- Born: October 22, 1914 Cheshire, England
- Died: October 6, 1944 (aged 29) Ponte dell'Olio, Italy
- Allegiance: United Kingdom
- Branch: British Army
- Service years: 1936–1944
- Rank: Captain
- Unit: Queen's Own Cameron Highlanders
- Conflicts: World War II Western Desert campaign; Battle of Crete; Battle of Gazala; Fall of Tobruk; Italian resistance movement; ;

= Archibald Donald Mackenzie =

Archibald Donald Mackenzie (22 October 1914 – 6 October 1944), or Donny Mackenzie, was a captain of the 2nd Battalion the Queen's Own Cameron Highlanders, best known for escaping from prisoner of war (PoW) camp PG 29 at Veano near Piacenza in northern Italy; joining and serving as second-in-command of an Italian partisan force in Piacenza province, the Brigata Stella Rossa, which in the course of 1944 liberated the valley of the Nure; and also assisting other Allied prisoners and evaders (including at least 126 airmen) to make their way to Allied lines. He was shot by a Fascist patrol on 6 October 1944, immediately after taking the surrender of the Fascist garrison at Ponte dell'Olio. Thousands of local Italians attended his funeral in Bettola, the capital of the liberated zone, and he was buried in the cemetery there.

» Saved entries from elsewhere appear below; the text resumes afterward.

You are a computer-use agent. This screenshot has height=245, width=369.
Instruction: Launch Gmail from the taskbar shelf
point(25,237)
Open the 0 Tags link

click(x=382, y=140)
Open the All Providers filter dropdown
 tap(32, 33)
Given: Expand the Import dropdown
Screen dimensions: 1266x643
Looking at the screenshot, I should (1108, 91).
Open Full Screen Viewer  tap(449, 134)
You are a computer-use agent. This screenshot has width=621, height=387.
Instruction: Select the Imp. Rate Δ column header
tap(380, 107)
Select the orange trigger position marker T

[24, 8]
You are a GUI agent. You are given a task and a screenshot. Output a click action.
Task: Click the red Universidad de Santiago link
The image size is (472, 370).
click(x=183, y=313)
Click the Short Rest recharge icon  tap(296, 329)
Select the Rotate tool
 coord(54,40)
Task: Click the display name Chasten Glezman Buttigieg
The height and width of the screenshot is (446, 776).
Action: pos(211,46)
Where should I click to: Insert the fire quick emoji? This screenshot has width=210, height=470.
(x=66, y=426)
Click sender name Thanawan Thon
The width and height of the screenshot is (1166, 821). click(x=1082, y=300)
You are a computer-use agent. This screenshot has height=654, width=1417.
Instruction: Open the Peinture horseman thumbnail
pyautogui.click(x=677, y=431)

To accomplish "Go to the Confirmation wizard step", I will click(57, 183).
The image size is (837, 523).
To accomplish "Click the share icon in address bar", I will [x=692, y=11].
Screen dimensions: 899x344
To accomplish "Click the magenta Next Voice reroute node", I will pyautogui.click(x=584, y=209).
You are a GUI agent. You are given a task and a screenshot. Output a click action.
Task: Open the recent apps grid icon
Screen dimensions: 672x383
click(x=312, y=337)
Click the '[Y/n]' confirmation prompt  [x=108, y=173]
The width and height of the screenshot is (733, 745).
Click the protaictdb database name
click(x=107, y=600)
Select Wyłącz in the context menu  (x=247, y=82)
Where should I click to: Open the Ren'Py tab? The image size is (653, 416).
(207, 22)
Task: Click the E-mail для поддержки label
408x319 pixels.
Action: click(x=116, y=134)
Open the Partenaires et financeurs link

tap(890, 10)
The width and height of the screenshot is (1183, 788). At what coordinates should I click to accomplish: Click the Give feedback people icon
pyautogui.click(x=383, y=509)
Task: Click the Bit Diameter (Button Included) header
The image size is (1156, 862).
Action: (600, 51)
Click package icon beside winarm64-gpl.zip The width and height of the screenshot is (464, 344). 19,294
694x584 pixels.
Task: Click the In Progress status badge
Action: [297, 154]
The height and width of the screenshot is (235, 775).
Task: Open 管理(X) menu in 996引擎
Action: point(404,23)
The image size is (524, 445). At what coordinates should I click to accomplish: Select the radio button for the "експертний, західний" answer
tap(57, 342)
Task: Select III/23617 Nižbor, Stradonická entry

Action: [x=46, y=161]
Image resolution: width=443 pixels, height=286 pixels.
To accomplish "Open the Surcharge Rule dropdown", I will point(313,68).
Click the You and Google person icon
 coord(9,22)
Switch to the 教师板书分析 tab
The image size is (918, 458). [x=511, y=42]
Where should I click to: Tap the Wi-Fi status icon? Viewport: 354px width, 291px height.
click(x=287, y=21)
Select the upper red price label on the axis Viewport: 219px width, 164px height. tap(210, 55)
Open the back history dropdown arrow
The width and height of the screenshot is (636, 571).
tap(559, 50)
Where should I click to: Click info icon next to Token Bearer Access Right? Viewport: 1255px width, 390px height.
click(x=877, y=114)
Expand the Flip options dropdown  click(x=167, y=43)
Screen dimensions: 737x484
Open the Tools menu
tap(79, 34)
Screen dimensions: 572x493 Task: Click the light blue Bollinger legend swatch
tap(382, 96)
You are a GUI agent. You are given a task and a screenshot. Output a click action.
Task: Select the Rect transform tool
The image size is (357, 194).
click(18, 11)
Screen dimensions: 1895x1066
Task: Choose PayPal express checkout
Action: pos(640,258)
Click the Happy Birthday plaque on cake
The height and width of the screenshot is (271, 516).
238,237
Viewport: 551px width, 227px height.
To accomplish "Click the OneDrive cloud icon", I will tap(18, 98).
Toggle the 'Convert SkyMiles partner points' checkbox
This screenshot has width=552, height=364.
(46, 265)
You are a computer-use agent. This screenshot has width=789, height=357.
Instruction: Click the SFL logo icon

Born on 22 October 1914, he was the son of Captain Lynedoch Archibald Mackenzie and Dorothy Yates; his father was killed at Gallipoli in early 1915, never having seen his son. He was educated at Winchester College from 1928 to 1933. He then went to Christ Church, Oxford in October 1933 with a Kitchener Scholarship, to read classics. In 1936 he was granted a commission in the Queen’s Own Cameron Highlanders, and joined 2nd Battalion in Palestine. He was detached for service on the GHQ staff, helping with signals in the Western Desert and in the 1941 campaign in Greece. Evacuated to Crete, he was recalled to Egypt and then sent to Cyprus as part of the deception operations there. In 1942 he re-joined 2nd Camerons in North Africa and was a company commander in their epic stand during the fall of Tobruk in June. He escaped when the commanding officer gave his men permission to scatter; hi-jacking a German lorry, he and his companions had almost reached Allied lines when one of them accidentally shot himself in the leg with a captured Luger, and as they treated the casualty they were overtaken by German troops.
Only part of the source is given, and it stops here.